I've read both columns, and it is Noonan's that moves me to quote more:
No news conferences? Interviews now only with friendly journalists? You can't be president or vice president and govern in that style, as a sequestered figure. This has been Mr. Bush's style the past few years, and see where it got us. You must address America in its entirety, not as a sliver or a series of slivers but as a full and whole entity, a great nation trying to hold together. When you don't, when you play only to your little piece, you contribute to its fracturing.
Noonan isn't looking for an eggheadedness, just coherence.
I gather this week from conservative publications that those whose thoughts lead them to criticism in this area are to be shunned, and accused of the lowest motives. In one now-famous case, Christopher Buckley was shooed from the great magazine his father invented. In all this, the conservative intelligentsia are doing what they have done for five years. They bitterly attacked those who came to stand against the Bush administration. This was destructive. If they had stood for conservative principle and the full expression of views, instead of attempting to silence those who opposed mere party, their movement, and the party, would be in a better, and healthier, position.
And now I'm moved to go back to Buckley's column, which I only skimmed last week:
This campaign has changed John McCain. It has made him inauthentic. A once-first class temperament has become irascible and snarly; his positions change, and lack coherence; he makes unrealistic promises, such as balancing the federal budget “by the end of my first term.” Who, really, believes that? Then there was the self-dramatizing and feckless suspension of his campaign over the financial crisis. His ninth-inning attack ads are mean-spirited and pointless. And finally, not to belabor it, there was the Palin nomination. What on earth can he have been thinking?

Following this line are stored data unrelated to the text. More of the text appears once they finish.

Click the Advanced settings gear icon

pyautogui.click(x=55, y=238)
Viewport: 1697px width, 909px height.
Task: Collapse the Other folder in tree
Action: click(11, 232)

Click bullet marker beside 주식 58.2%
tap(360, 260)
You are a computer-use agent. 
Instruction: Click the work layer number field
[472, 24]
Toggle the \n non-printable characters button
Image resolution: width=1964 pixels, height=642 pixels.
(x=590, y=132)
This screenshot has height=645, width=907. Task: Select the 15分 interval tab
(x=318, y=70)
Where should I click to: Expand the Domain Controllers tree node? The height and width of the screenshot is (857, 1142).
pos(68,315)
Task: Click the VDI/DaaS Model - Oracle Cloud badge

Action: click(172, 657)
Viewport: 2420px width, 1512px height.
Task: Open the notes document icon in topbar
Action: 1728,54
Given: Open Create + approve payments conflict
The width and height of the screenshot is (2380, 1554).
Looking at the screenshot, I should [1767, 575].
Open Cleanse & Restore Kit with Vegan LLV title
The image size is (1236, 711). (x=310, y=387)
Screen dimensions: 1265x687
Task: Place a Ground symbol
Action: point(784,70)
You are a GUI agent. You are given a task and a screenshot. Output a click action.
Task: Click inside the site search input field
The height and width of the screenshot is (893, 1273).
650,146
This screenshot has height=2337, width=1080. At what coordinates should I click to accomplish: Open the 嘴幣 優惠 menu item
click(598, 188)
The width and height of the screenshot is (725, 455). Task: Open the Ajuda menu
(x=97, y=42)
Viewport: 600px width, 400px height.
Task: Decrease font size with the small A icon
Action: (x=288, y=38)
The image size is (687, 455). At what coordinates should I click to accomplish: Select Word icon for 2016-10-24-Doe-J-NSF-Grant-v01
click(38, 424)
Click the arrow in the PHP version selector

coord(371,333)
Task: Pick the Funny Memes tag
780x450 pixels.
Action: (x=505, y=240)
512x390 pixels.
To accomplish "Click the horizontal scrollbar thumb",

All this is genuinely saddening, and for the country is perhaps even tragic, for America ought, really, to be governed by men like John McCain—who have spent their entire lives in its service, even willing to give the last full measure of their devotion to it. If he goes out losing ugly, it will be beyond tragic....

As for Senator Obama: He has exhibited throughout a “first-class temperament,” pace Oliver Wendell Holmes, Jr.’s famous comment about FDR. As for his intellect, well, he’s a Harvard man, though that’s sure as heck no guarantee of anything, these days....

I’ve read Obama’s books, and they are first-rate. He is that rara avis, the politician who writes his own books. Imagine. He is also a lefty. I am not. I am a small-government conservative who clings tenaciously and old-fashionedly to the idea that one ought to have balanced budgets. On abortion, gay marriage, et al, I’m libertarian. I believe with my sage and epigrammatic friend P.J. O’Rourke that a government big enough to give you everything you want is also big enough to take it all away.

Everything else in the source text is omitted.